Being an aficionado of sick genius and musical chaos, I confess I first read these words of George Onslow, the “French Beethoven”, as a compliment. I thought it an honest recognition that everything written before would pale into embarrassing insignificance.
Having now heard a piece by Onslow, his string quartet in C minor, Opus 8 No.1, I acknowledge that the world of musicography would not be diminished in any way had Onslow burned everything he had composed.
It was a clever juxtaposition by the Consone String Quartet at the Pump Rooms last Friday, as the familiarity of Haydn (Opus 9 No 4) and the banality of the Onslow provided a marked contrast with the sublime complexity of Beethoven’s Opus 131.
I first heard the C# minor half a century ago, in a recording by the Amadeus. Since then, I have heard it performed many times – notably by the Petersen, the Emerson and the Lindsays – but the Amadeus has remained my go-to version. Until now.
The Consone play instruments with gut strings using early 19th century bows and extracted new (to me at least) sounds without losing the warmth and complexity of the score with its long emotional sweep from opening fugue (beautifully articulated by the Consone) to its charging, dashing, careering finale.
Of course, although there are seven movements, the quartet is played without pause. It is seamless, fluid and, ultimately, cathartic. And last Friday, the Consone owned it.

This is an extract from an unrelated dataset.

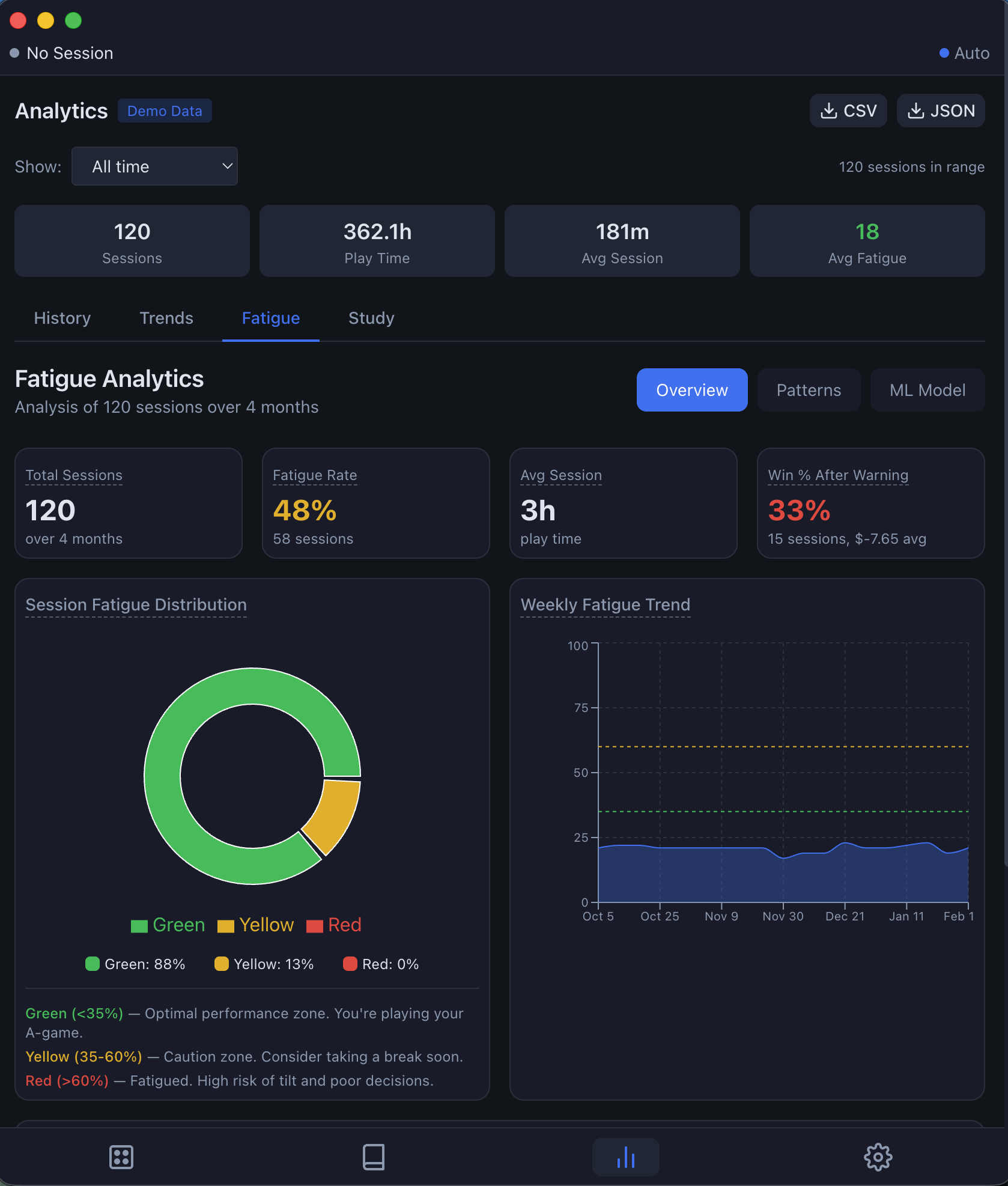1008x1186 pixels.
Task: Select the History tab
Action: 62,318
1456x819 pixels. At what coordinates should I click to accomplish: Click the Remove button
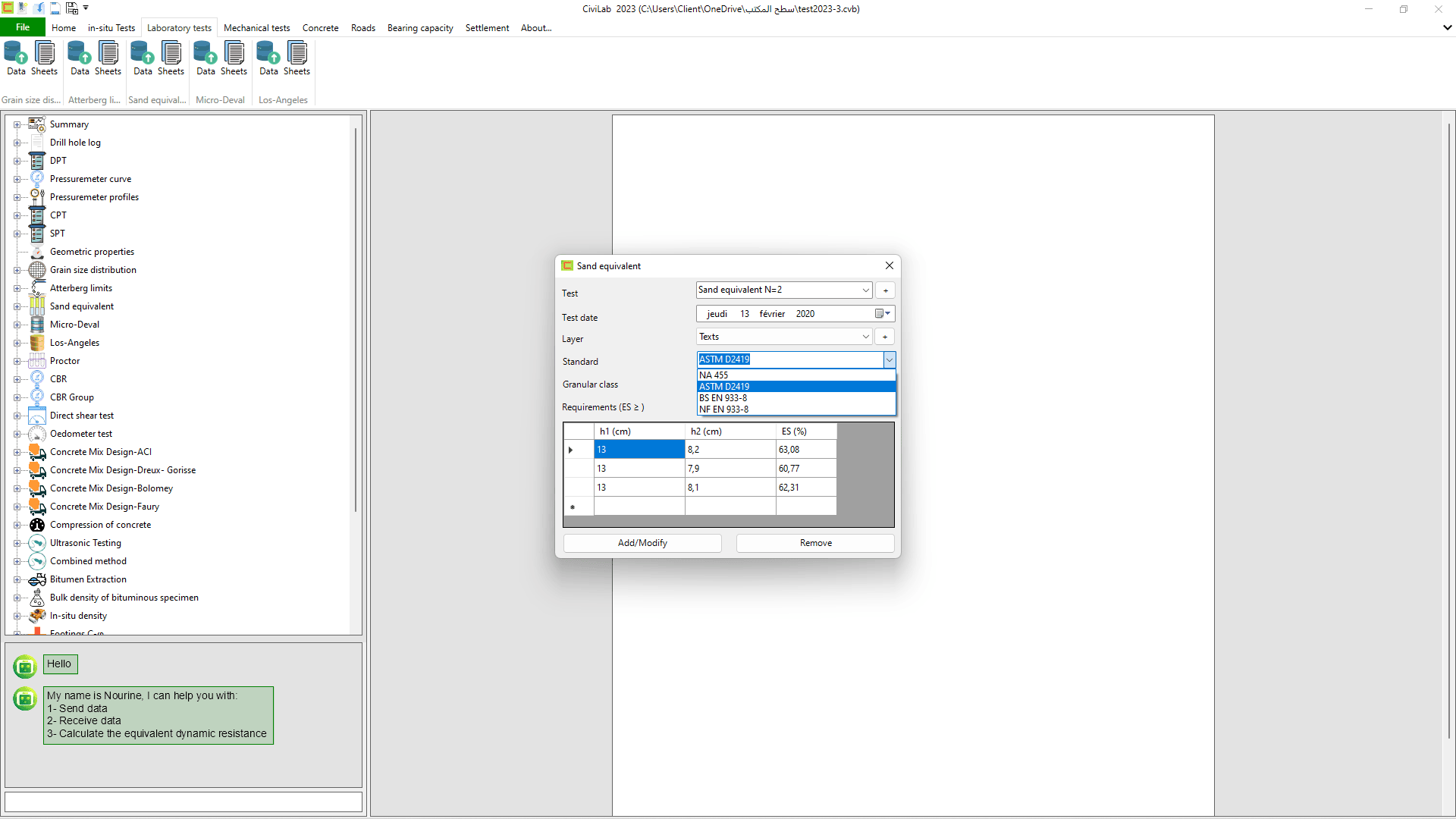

Today from the everysmith vaults: The Consone has not yet recorded the 131. But on Friday, in the break between the Onslow and the Beethoven, I managed to acquire a CD of Shostakovich’s 4th Symphony by Eugene Ormandy and the Philadelphia. I used to have this on vinyl, and although I’m a Kyril Kondrashin kinda guy when it comes to Dmitri, I have been playing this “essential” re-release and can confirm that it is exactly that: essential.